Question 743335
A solution containing 10,000 mg (10g) of something per liter (1000 milliliters) of solution has a concentration of
10g/1000mL = 1g/100mL = 1%(w/v)
We call it 1% weight in volume because we are expressing the amount of dissolved material by weight, in grams, and the amount of solution by volume, in milliliters. Knowing that a milliliter of a reasonably dilute aqueous solution weighs about one gram, we pair milliliters with grams.

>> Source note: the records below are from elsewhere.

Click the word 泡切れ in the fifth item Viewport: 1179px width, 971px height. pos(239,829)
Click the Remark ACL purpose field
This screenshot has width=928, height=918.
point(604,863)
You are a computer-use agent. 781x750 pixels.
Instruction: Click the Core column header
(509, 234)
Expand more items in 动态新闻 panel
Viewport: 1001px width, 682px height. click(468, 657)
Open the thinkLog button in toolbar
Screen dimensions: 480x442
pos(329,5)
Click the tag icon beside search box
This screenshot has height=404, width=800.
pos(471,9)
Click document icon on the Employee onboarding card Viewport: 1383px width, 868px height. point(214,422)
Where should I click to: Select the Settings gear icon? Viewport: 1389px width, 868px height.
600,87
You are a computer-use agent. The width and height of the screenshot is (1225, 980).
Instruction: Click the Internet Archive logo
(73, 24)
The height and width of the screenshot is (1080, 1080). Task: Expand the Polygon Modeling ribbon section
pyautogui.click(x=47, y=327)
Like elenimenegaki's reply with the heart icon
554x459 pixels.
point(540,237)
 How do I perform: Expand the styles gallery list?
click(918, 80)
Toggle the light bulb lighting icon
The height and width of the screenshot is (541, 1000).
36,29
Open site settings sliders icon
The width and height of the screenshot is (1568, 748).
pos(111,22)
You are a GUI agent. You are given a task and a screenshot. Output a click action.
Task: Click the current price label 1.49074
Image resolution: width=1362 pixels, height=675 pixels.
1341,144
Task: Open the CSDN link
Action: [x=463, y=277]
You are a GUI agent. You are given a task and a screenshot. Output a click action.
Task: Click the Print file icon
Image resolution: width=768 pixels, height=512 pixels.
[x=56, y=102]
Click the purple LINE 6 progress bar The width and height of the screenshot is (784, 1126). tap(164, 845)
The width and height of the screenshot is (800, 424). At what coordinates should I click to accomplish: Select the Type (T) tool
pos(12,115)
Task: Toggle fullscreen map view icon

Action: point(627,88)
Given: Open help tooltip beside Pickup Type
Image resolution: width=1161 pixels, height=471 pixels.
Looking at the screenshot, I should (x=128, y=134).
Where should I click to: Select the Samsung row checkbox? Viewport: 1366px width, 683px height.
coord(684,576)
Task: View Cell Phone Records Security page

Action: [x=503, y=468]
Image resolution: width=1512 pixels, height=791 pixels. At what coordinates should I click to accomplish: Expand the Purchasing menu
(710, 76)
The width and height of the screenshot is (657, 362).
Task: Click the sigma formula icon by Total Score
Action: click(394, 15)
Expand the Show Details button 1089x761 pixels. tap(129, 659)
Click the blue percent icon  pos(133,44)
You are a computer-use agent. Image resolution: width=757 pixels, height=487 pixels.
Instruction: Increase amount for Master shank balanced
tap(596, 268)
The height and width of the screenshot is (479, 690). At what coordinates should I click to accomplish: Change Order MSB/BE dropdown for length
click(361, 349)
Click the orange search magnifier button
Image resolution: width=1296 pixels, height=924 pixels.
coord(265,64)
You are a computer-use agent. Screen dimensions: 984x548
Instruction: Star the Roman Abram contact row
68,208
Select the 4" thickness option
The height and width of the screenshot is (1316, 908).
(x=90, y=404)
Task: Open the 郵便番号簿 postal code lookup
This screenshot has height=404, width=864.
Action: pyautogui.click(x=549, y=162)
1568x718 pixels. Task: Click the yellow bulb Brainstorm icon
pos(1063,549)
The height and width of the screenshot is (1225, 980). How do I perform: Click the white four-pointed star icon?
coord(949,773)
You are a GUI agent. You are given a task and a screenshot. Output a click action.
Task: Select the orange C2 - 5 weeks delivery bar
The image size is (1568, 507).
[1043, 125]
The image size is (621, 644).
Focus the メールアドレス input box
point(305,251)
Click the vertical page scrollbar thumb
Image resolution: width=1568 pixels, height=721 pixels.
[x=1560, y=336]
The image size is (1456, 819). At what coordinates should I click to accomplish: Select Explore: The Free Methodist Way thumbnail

Unless this is a problem for Chemical Engineering class, we can ignore the fact that 1.00 gram of sodium hypochlorite is not exactly equivalent to 1.00 g of chlorine gas, as well as ignore issues about the purity of the available solutions.
 
We say that 100 liters of 2% solution contain 2,000 grams chlorine
1% had 10,000mg (10g) per liter, so
2% must have 20g/L, and 100 x 20g = 2000g in 100L.
 
The available 12% solution contains
12 x 10g = 120 g per liter, so we need to use
2000g ÷ (120g/L) = {{{highlight(16.7L)}}} of 12% solution
 
If for each liter of feed water we need to add enough chlorine to meet the 2.2mg demand and have an extra 0.3mg residual chlorine, we need to add
2.2mg + 0.3mg = 2.5mg chlorine per liter of feed water.
If we are using that 2% solution containing
20g/L = 20,000mg/1000mL = 20mg/mL,
we need to add
2.5mg ÷ (20mg/mL) = 0.125mL of solution per liter of feed water
That would be 1.25mL/10L or 10mL/80L.